A Weizmann institute-designed spacecraft is in the running to be chosen by NASA for a 2026 mission to Neptune.
By Lauren Marcus, World Israel News
A Weizmann Institute-designed spacecraft is in the running to be chosen by NASA for a mission to Neptune. The craft, named Trident, has received over $3 million in funding to enable researchers to search for signs of life and study the atmosphere and oceans of the planet Neptune’s moon, Triton.
After last July’s crash landing of the Israeli aircraft Beresheet on the moon, the Neptune mission may be the Jewish state’s attempt at redemption in space exploration.
Trident was chosen among 22 competitors and is currently one of four projects remaining in the final stage of selection. NASA will choose two crafts for the 2026 launch. The craft are expected to arrive at Neptune in 2038.
One of the critical features above the Israeli craft is a hyper-accurate clock, built by Jerusalem-based firm Accubeat. The clock, which loses less than one second every million years, will be able to record, measure, and transmit data about Triton’s atmosphere.
Professor Yohai Caspi of the Weizmann Institute’s Earth and Planetary Sciences Department spoke about the project’s goals with ILTV News. One of the main aims of the mission will be investigating Triton’s subsurface ocean.
“The spacecraft will be measuring the thickness and mass of this ocean,” said Kaspi.
“Moreover, in some places, this ocean spills out. We have geysers that are going from the interior to the atmosphere, which is carrying the material around, and that’s something we’ll be measuring with the spacecraft.”

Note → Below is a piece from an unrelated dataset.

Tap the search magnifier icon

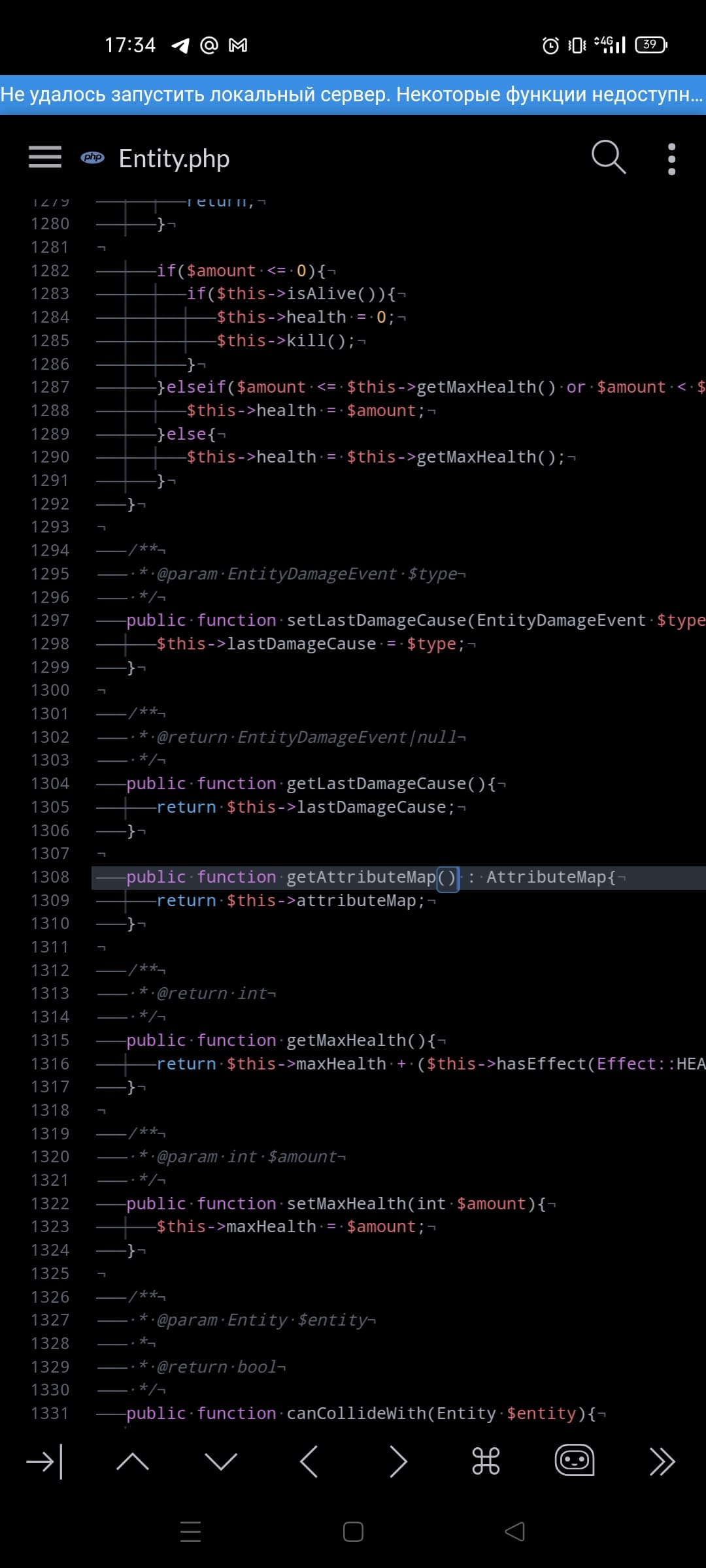coord(608,157)
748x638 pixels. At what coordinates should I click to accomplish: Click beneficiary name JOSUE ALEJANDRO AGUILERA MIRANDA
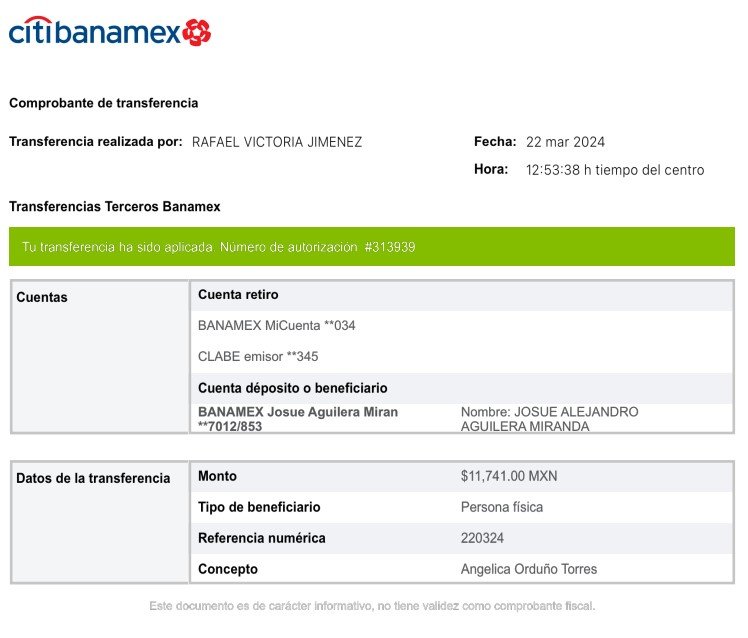[550, 419]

To the delight of those who are curious about life on other planets, Caspi directly alluded to the possibility of finding life forms within Triton’s deep oceans.
“It might even have life in it. We have life very deep in the oceans on Earth, where there’s no sunlight, so maybe there’s a similar state on this moon,” Kaspi said to ILTV News.
Kaspi also explained that Triton’s atmosphere is another main focus for investigation. “We’ll be learning about a very unique atmosphere that hasn’t been observed before on any other moon in the solar system.”
But it’s not just the moon’s atmosphere that makes it unique. Triton spins the opposite direction of Neptune, suggesting that it likely did not originate in Neptune’s system. So in studying Triton, Caspi said, “We’re actually learning about an object from outside our solar system.”
“This is something very new,” he said.